___ SOURCE DATA ___

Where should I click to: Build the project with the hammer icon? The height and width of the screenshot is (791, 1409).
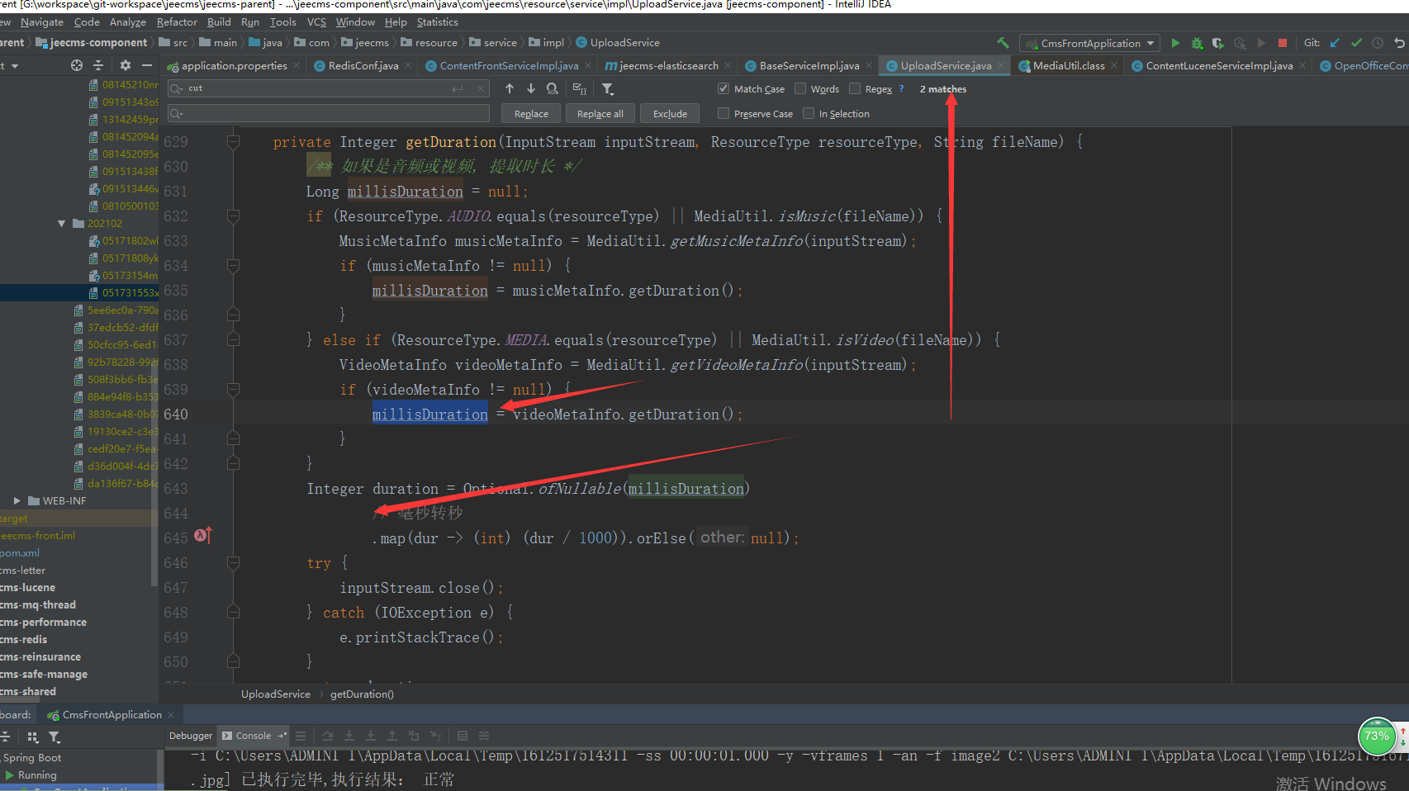(1003, 43)
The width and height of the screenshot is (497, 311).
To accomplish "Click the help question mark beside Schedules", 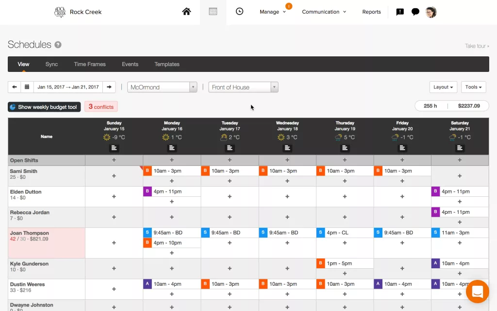I will click(58, 45).
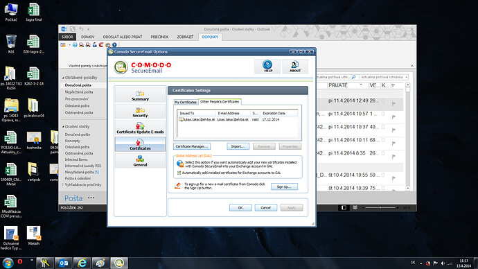
Task: Select the Summary section icon
Action: (140, 95)
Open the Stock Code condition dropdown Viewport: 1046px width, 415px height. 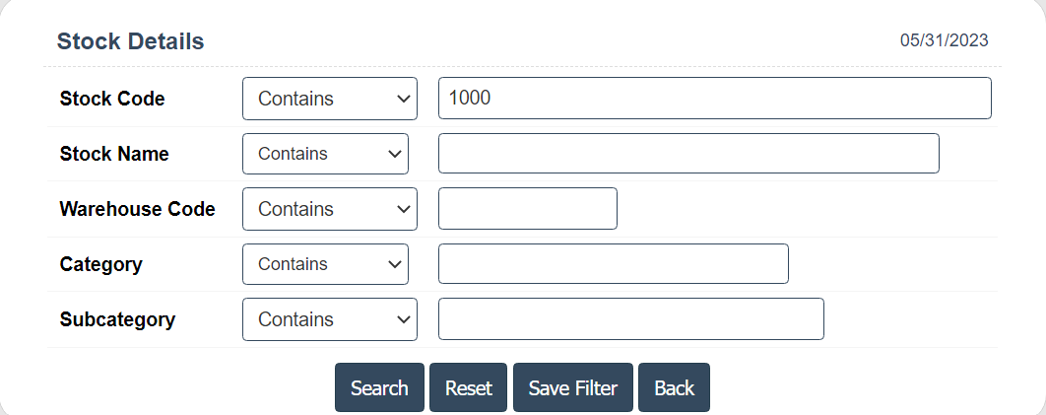[x=329, y=99]
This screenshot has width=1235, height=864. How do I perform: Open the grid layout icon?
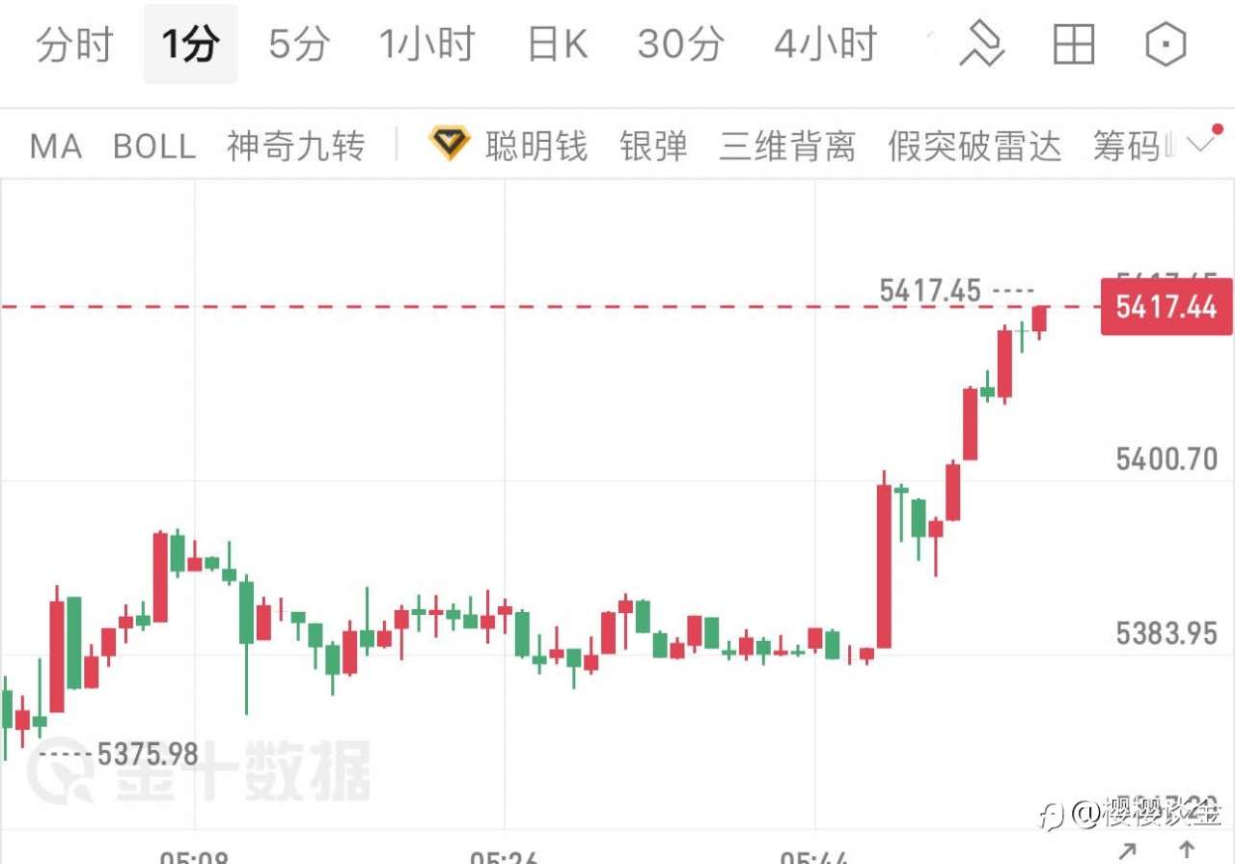(1073, 44)
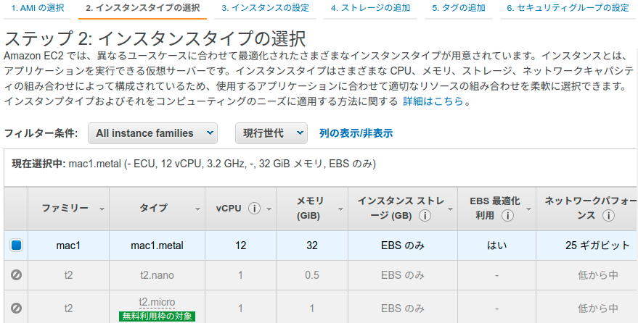Click the ファミリー column sort arrow

102,209
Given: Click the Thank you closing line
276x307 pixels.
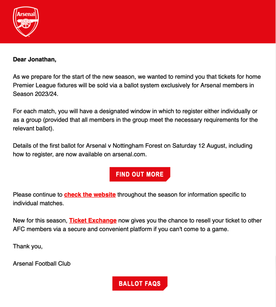Looking at the screenshot, I should tap(28, 246).
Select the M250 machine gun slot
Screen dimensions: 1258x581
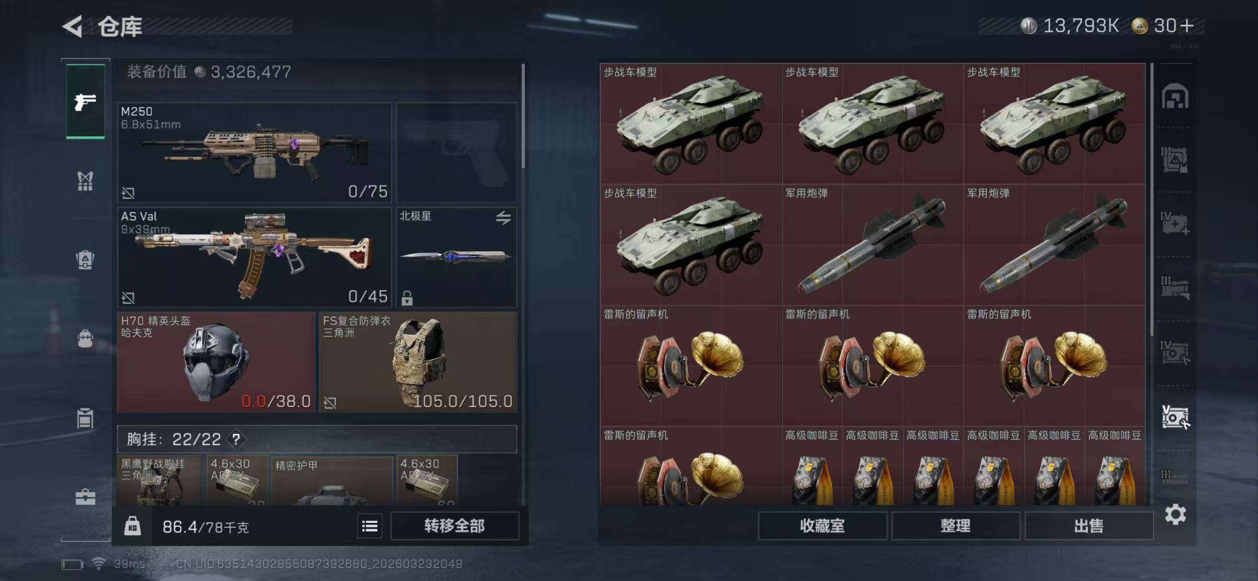pyautogui.click(x=254, y=152)
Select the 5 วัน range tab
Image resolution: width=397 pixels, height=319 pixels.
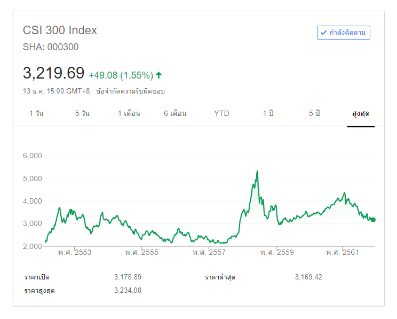pyautogui.click(x=82, y=114)
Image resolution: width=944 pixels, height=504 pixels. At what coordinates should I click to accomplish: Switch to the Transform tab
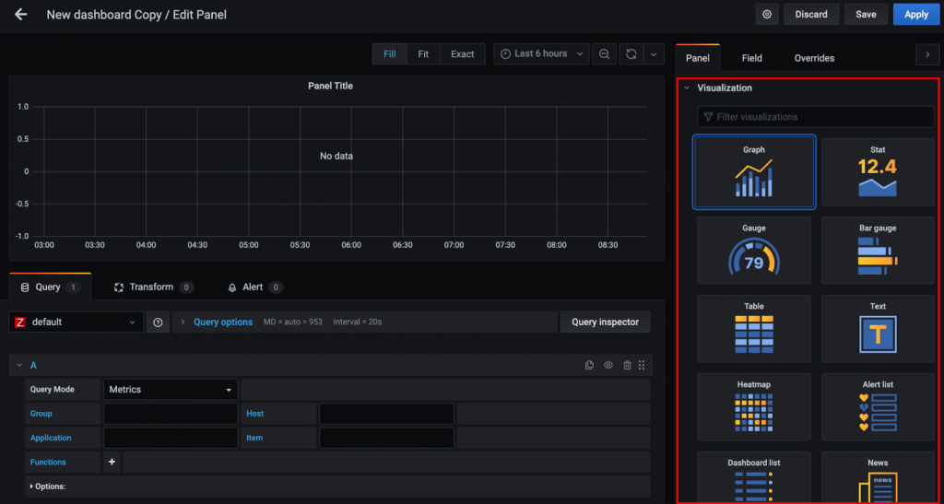[151, 287]
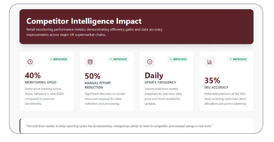This screenshot has width=274, height=142.
Task: Click the quote about weekly to daily reporting
Action: tap(119, 126)
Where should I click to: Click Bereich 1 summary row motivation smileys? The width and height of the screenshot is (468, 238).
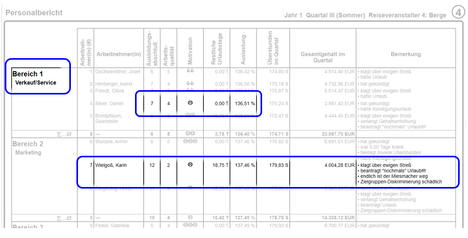point(190,134)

___

* WORK ORDER
Leave out the pictures and copy exactly the lines from the one with "Image resolution: width=944" through the last line of the records above.

* OUTPUT OF THE EXERCISE
Image resolution: width=944 pixels, height=504 pixels. At what coordinates should I click to accomplish: Switch to the Transform tab
[151, 287]
This screenshot has width=274, height=142.
Task: Click the quote about weekly to daily reporting
Action: tap(119, 126)
Where should I click to: Click Bereich 1 summary row motivation smileys? The width and height of the screenshot is (468, 238).
point(190,134)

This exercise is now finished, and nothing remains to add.